Между моих ног начинается пульсация, идущая в ногу с моими мчащимися мыслями.
Что такого есть в Оливере Кенсингтоне, из-за чего я теряю остатки своего разума? Он все продумывает. Взрослый, умный и серьезный. Но впервые я понимаю, как мы оказались женаты.
Я полностью контролирую процесс принятия своих решений, и меня так и подмывает принять еще одно глупое решение, когда это касается его.
Секс — это грязно. Похоть сбивает с толку. Желание опасно.
Но пока мы смотрим друг на друга, я не могу найти в себе силы проявить нежность.
Я похоронила его прикосновения — его поцелуи — под стрессом и тревогой нашего неожиданного брака. Но знание все еще там, оно в ярких красках разыгрывается в моем сознании.
Я киваю.
В его взгляде вспыхивает огонь.
— Могу я тебя трахнуть, Ханна?
Край кварцевой столешницы впивается мне в поясницу. Где-то вдалеке звучит сирена. Но я едва осознаю, что меня окружает. Я сосредоточена на нем, плавающем в этой яркой зелени.

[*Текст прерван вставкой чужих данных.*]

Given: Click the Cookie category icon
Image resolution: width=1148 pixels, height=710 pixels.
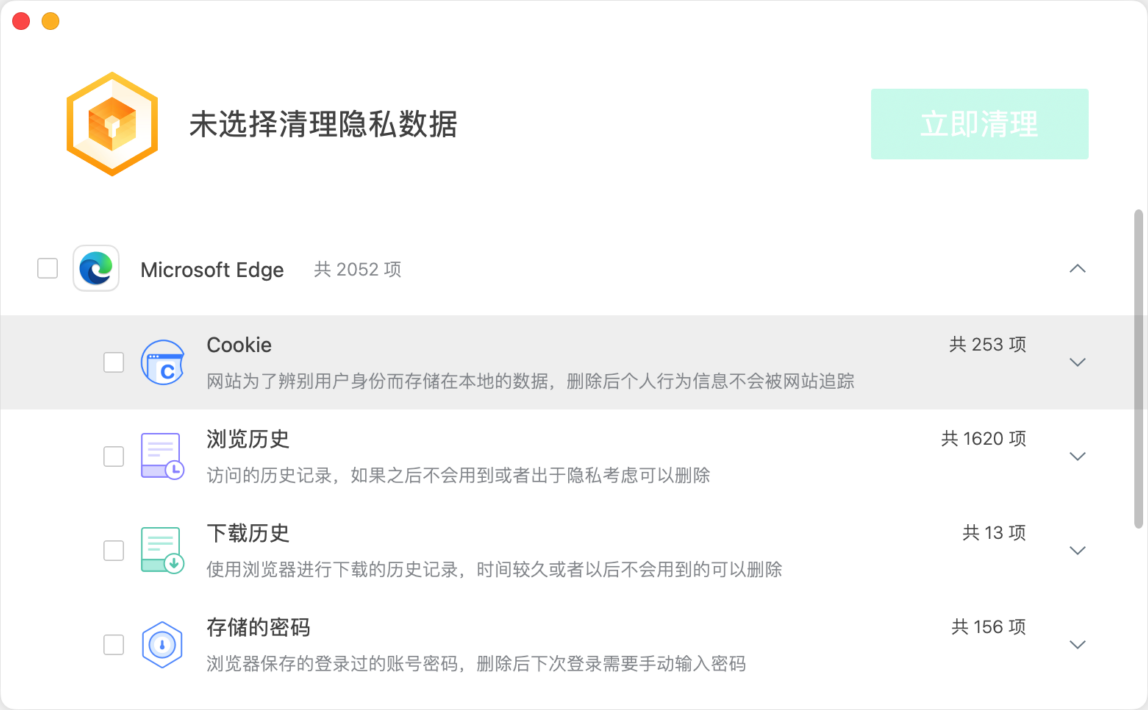Looking at the screenshot, I should [x=163, y=362].
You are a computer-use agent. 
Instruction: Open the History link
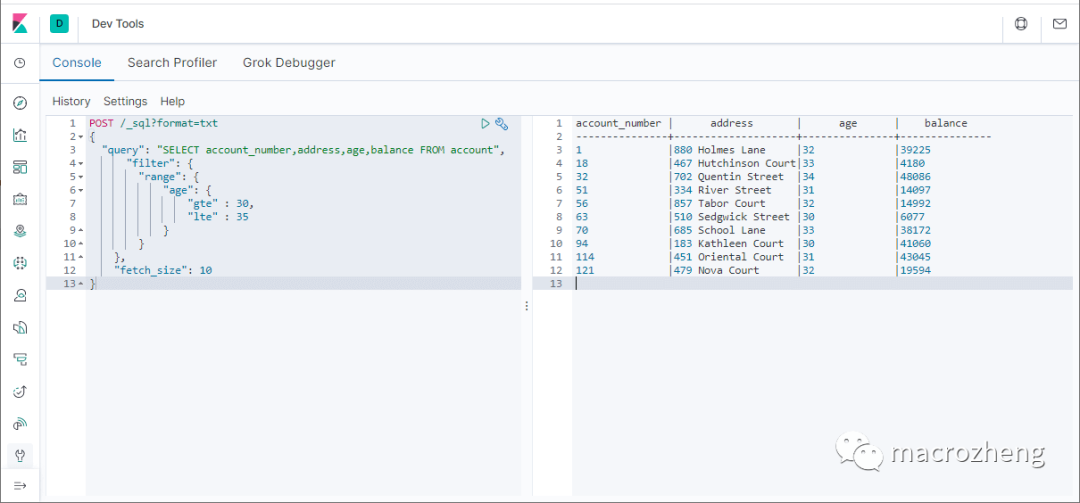(x=71, y=101)
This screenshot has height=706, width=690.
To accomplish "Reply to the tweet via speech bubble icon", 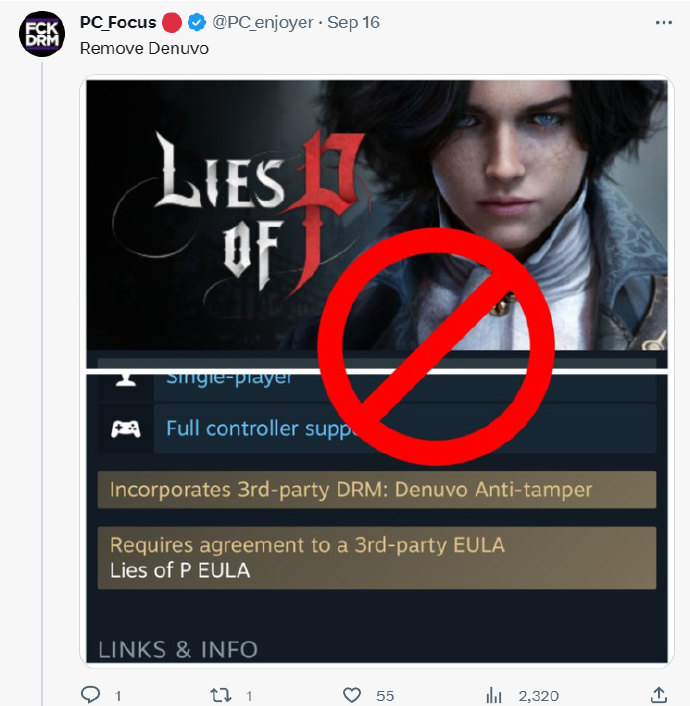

Он действительно спрашивает, точно так же, как перед тем, как поцеловать меня.
Это не прелюдия и не грязные разговоры. Часть его, вероятно, хочет, чтобы я сказала «нет», чтобы исключить эту возможность между нами, которая еще больше все усложнит.
Я делаю шаг вперед. Твердая древесина прохладна и гладка для моих босых ног, когда я отталкиваюсь от стойки и подхожу к нему.
Оливер не двигается. Не тянется. Он смотрит, как я иду, пока я не подхожу так близко, что могу видеть биение его пульса под линией подбородка. Не сводя с него глаз все это время, я начинаю расстегивать его рубашку. Одна за другой пуговицы освобождают его грудь.